**TASK TO CARRY OUT**
Reproduce the following material line for line, leaving out the pictures.

---------- DATA EXTRACT ----------

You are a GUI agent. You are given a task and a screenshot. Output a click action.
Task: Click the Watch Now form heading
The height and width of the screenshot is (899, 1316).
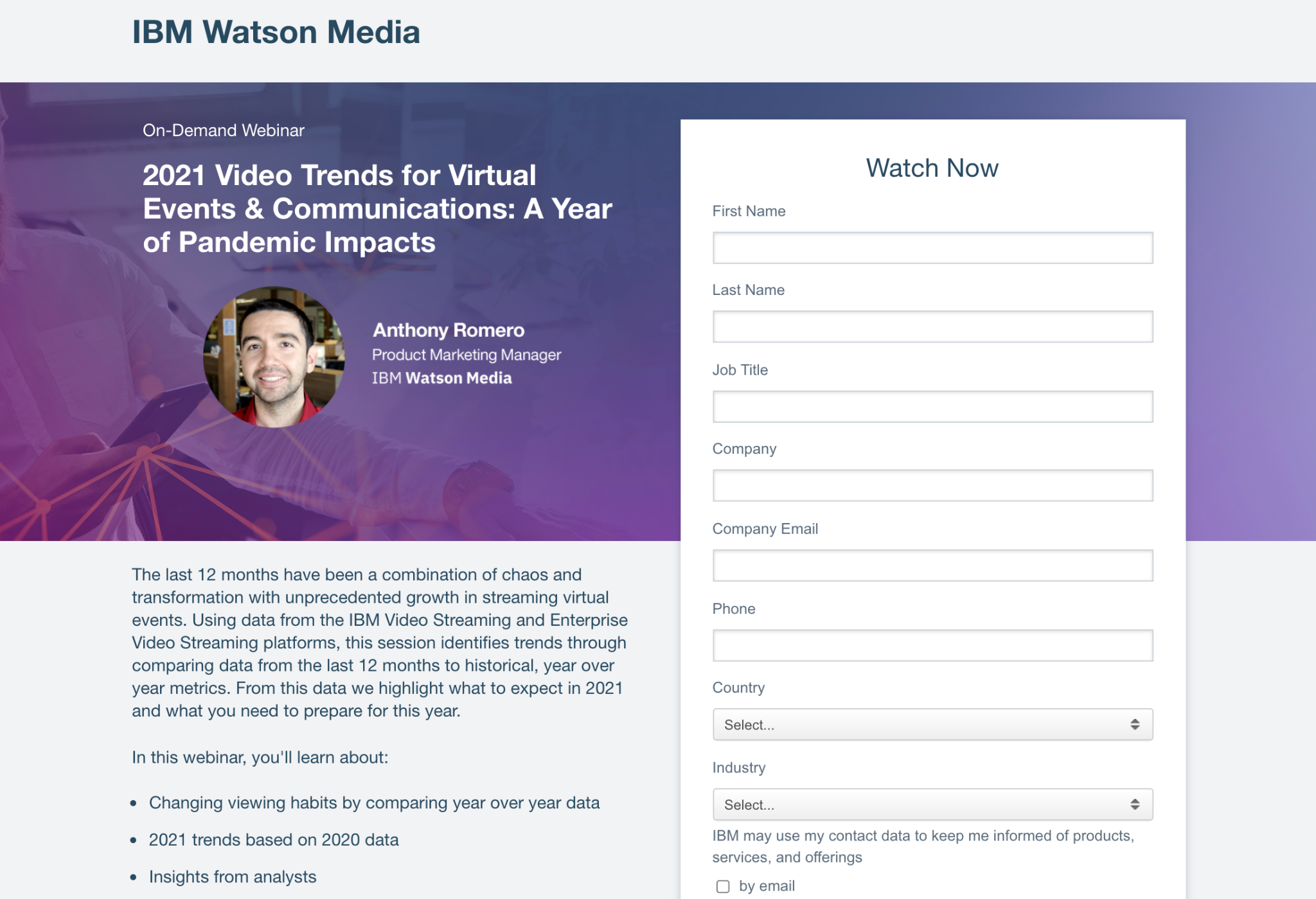pos(932,168)
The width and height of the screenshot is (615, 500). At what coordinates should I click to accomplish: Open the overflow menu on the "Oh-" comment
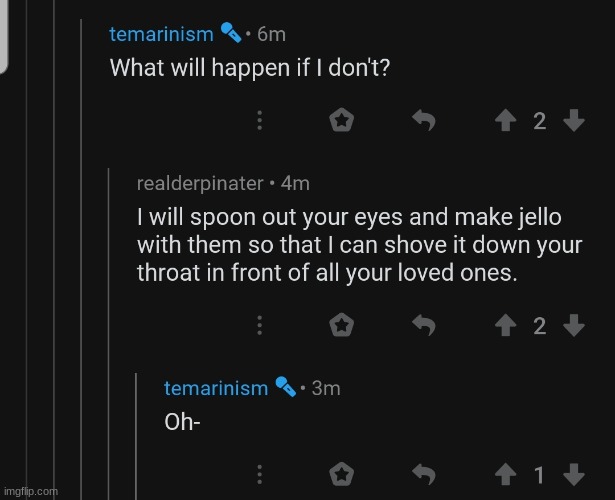259,475
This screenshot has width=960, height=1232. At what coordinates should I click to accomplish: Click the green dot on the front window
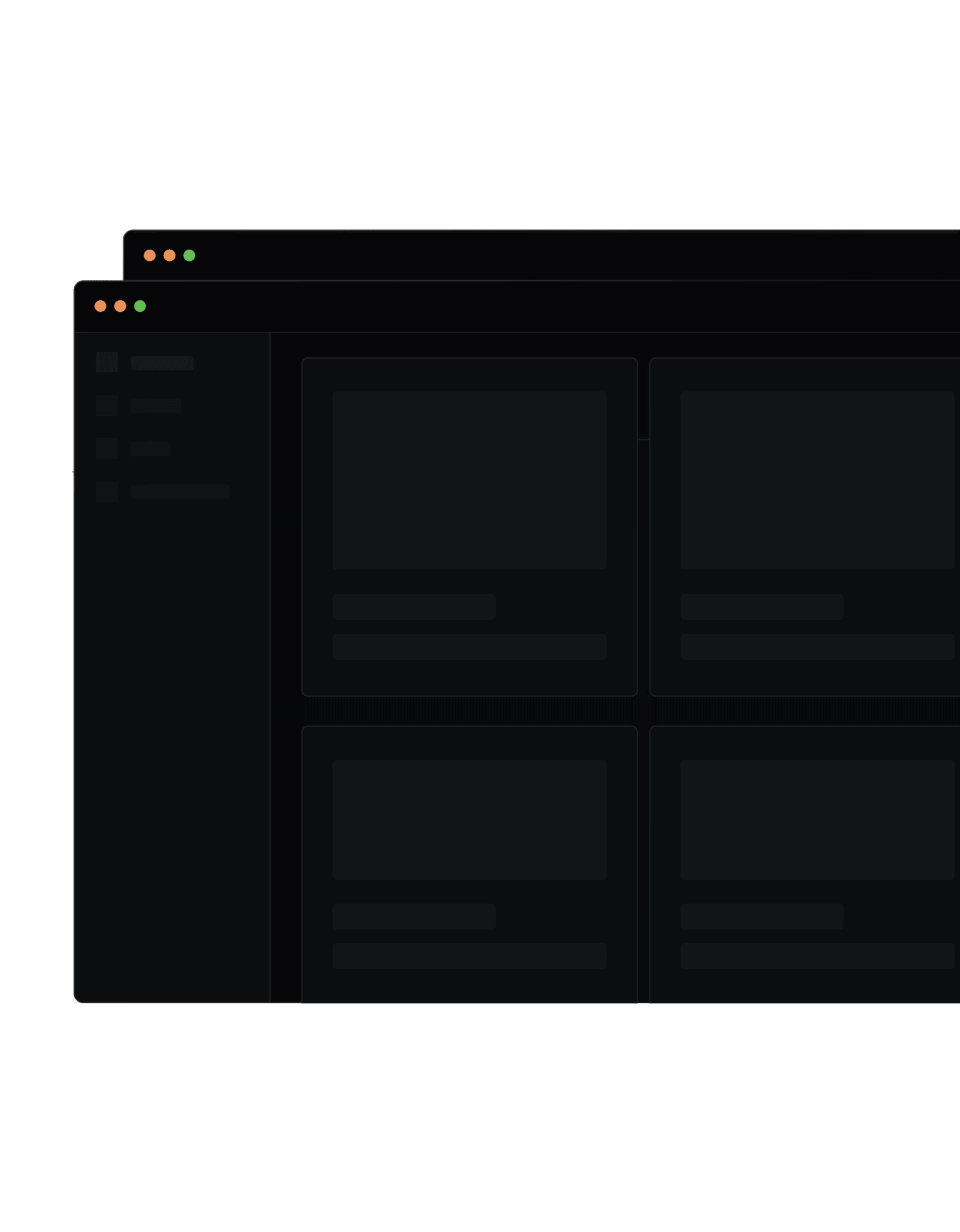click(x=140, y=306)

----------

**RESULT OF THIS TASK**
You are a GUI agent. You are given a task and a screenshot. Output a click action.
Task: Click the Watch Now form heading
The height and width of the screenshot is (899, 1316).
pos(932,168)
The width and height of the screenshot is (615, 500). At what coordinates should I click to accomplish: Open the overflow menu on the "Oh-" comment
259,475
This screenshot has width=960, height=1232. At what coordinates should I click to accomplish: Click the green dot on the front window
click(x=140, y=306)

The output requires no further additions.